Abstract 167P
Background
Bilateral breast cancer (BBC) is generally uncommon (1-2.6% of all patients with breast cancer), but its incidence increases particularly by up to 3% in BRCA1 or BRCA2 pathogenic variant (PV) carriers. The aim of our study was to evaluate whether all BBC patients should be offered multi-gene panel testing, regardless the criteria concerning the age at diagnosis, and personal and family history of cancer established by the current guidelines.
Methods
We retrospectively collected and analyzed all clinical information of 150 BBC patients enrolled from October 2015 to April 2021, at the Sicilian Regional Center for the Prevention Diagnosis and Treatment of Rare and Heredo-Familial Tumors” of the Section of Medical Oncology of University Hospital Policlinico “P. Giaccone” of Palermo.
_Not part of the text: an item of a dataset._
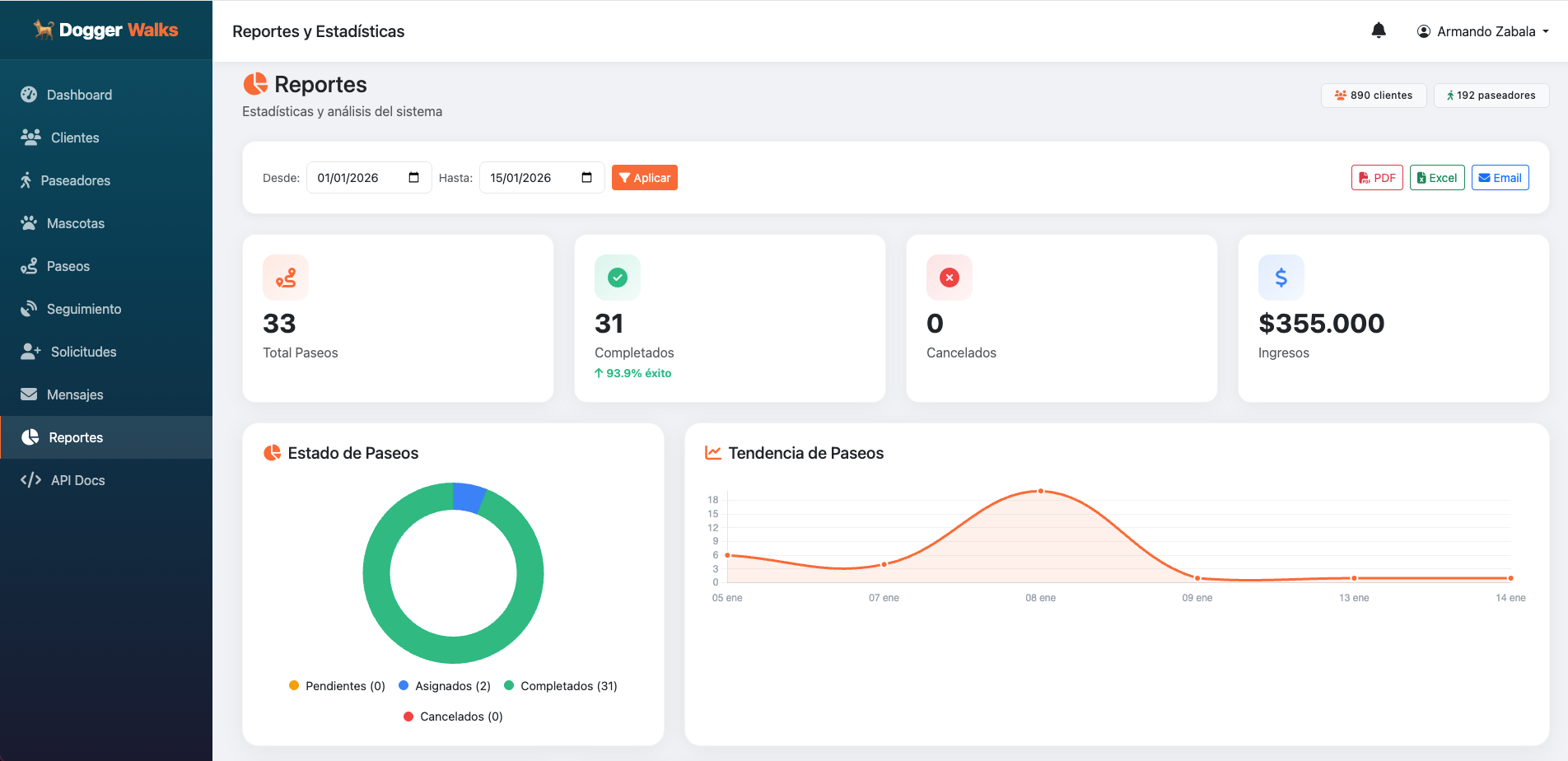Click the notification bell icon

tap(1379, 30)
Recruited patients have been genetically tested for germline PVs in other gene beyond BRCA1 and BRCA2 by NGS-based multi-gene panel testing.
Results
In our investigation 58 (38.6%) out of 150 BBC patients harbored germline PVs in high and intermediate-penetrance breast cancer (BC) susceptibility genes, including BRCA1, BRCA2, PTEN, PALB2, CHEK2, ATM, RAD51C. Twenty-two out of 58 positively tested patients harbored a PV in a known BC susceptibility gene (no-BRCA). Interestingly, a noteworthy correlation between PVs in PALB2 or CHEK2 and BBCs was observed. In addition, our study showed that CHEK2 PVs are correlated with a luminal A/B phenotype and ATM PVs with a luminal B subtype. In conclusion, we found that, in the absence of an analysis performed via multi-gene panel, a significant proportion (14.7%) of PVs in genes different from BRCA1/2 would have been lost.
Conclusions
Our investigation led us to hypothesize that a deeper genetic analysis, through NGS-based multi-gene panel testing, could increase the detection rates of germline alterations in BBC patients. Particularly, in the near future, the evaluation of PVs could help to identify family members with a greater risk of developing BC (or other tumors) and consequently implement prevention and surveillance programs for these subjects.
Clinical trial identification
Editorial acknowledgement
Legal entity responsible for the study
University-Hospital Policlinico \"Paolo Giaccone\", Palermo, Italy.
Funding
Has not received any funding.
Disclosure
All authors have declared no conflicts of interest.